I thought originally that John and I would continue as a team and it almost worked the opposite way in that it was like this Paul McCartney/John Lennon thing. It was like I’m going to do things without Chris because Chris gets so much credit for the band and I’m writing all these songs. Maybe Chris shouldn’t get as much credit as he’s getting, so I’m gonna go out on my own without him. Because basically John had a raw talent that I picked up on real early at Looney Tunes. Believe me, I would always want to be the songwriter in the band or write lyrics or music, but he was so damn good, he impressed me so much, that I felt he had that covered. I didn’t even have to go in there and do that. It’s like, I don’t even have to try because he’s so good at it. I knew that from the beginning and he knew I knew that.
But John also has limitations. He doesn’t necessarily know what to do with his songs. Sometimes, I felt he didn’t know how to express them to the band as well as I did. So, I felt, I was very important in his song writing process. I would get the producer or pick the studio. I would pick the guitars we would use on certain songs. He was definitely a partner and we worked very well together, I think he just wanted to go off and do some stuff on his own.
Do you play anymore?
Umm... my last gig was with Mike Myers as Austin Powers on the MTV Movie Awards. I played bass. I just do some weird, little things. I just produced an album by Stew called The Naked Dutch Painter.
What would you like people to remember about Dramarama?

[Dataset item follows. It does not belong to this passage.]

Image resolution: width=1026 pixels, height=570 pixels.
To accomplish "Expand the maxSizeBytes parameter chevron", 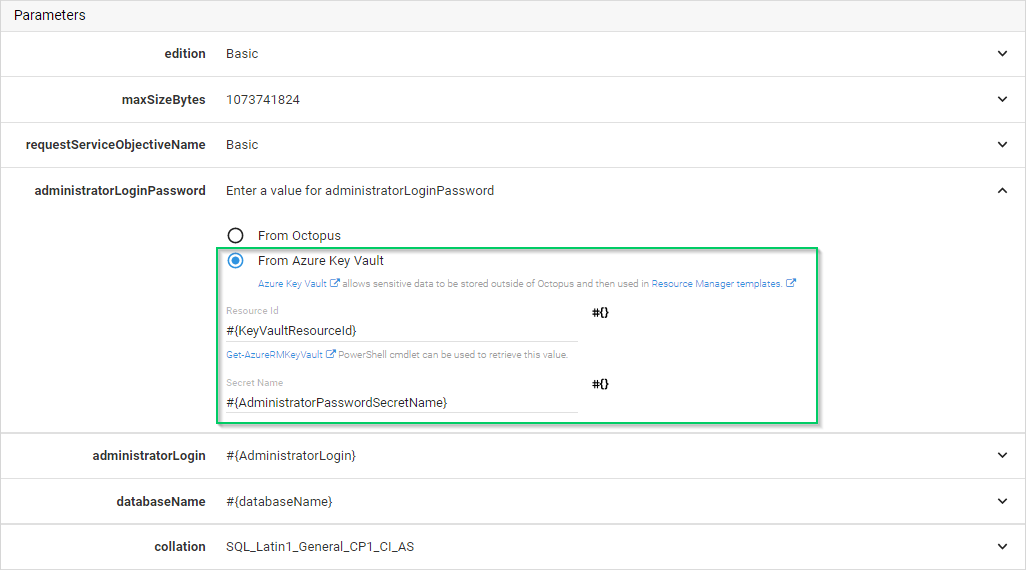I will [1002, 100].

Geez... I just think that we were consistent and every album, I felt, was listenable from beginning to end, which is really not the case with most rock and roll records you get. Those records are very listenable. They hold up really well production wise with the exception of Box Office Bomb, which sounds dated. It’s weird because the album before it still holds up.

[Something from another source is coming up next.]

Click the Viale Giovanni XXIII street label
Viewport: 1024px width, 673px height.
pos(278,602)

I think Vinyl is like a classic to me. I almost listen to it from a third party perspective. The other records I really hear everything we’re doing and I really put myself back into it and I know what’s up. But when I listen to Vinyl, probably because we had an outside producer, I can actually step back from it and listen to it like I listen to some Stones records. That’s a nice record on a whole bunch of different levels, whereas Hi-Fi Sci-Fi or Cinema Verite I was in the thick of the record production so I know them better and I can’t look at it the same way. I think Vinyl, of all of our records, is a good one. It really holds up nicely.

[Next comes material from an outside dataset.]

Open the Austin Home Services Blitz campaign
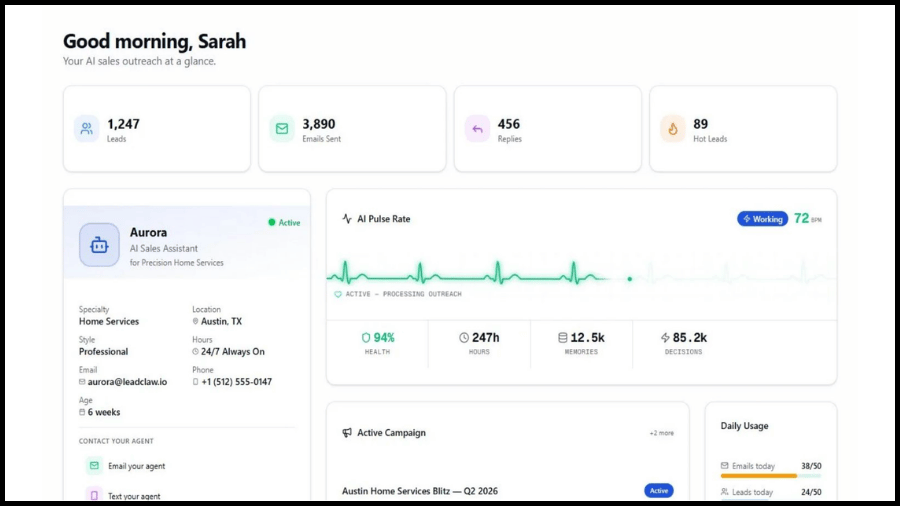 pyautogui.click(x=420, y=491)
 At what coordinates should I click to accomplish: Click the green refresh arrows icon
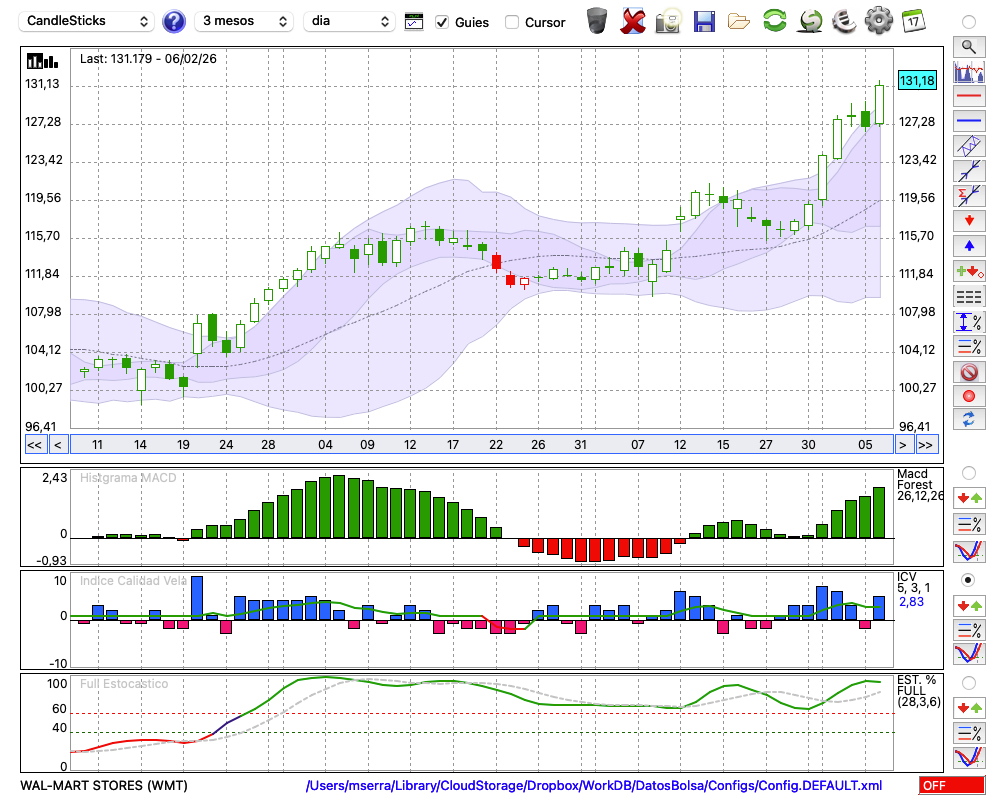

We’re in between deals right now. Rhino had a license for our records for five years and that’s over now, so we’re in between labels. Hopefully, we’ll be able to put these things back out in the next year or two.
Looking back do you view Dramarama as an alternative band or a regular rock band?
Well, we were an alternative band because when we were making records that’s what they called it, but we would consider ourselves a rock and roll band. Our influences weren’t the Pixies, you know? Although it may have been if you listen to “I’ve Got Spies.” (laughs) See, a lot of the alternative bands when we were around were really rock and roll bands that we liked, bands like the Replacements and Hoodoo Gurus. The bands that we liked were rock and roll bands. I didn’t give a shit what they called them.
Alternative was a way that you could get on a chart, you know? There was no rock and roll chart in 1985, but there was the alternative chart, the dance chart and the whatever chart. So, yeah, I guess we were alternative, but we never thought of it that way.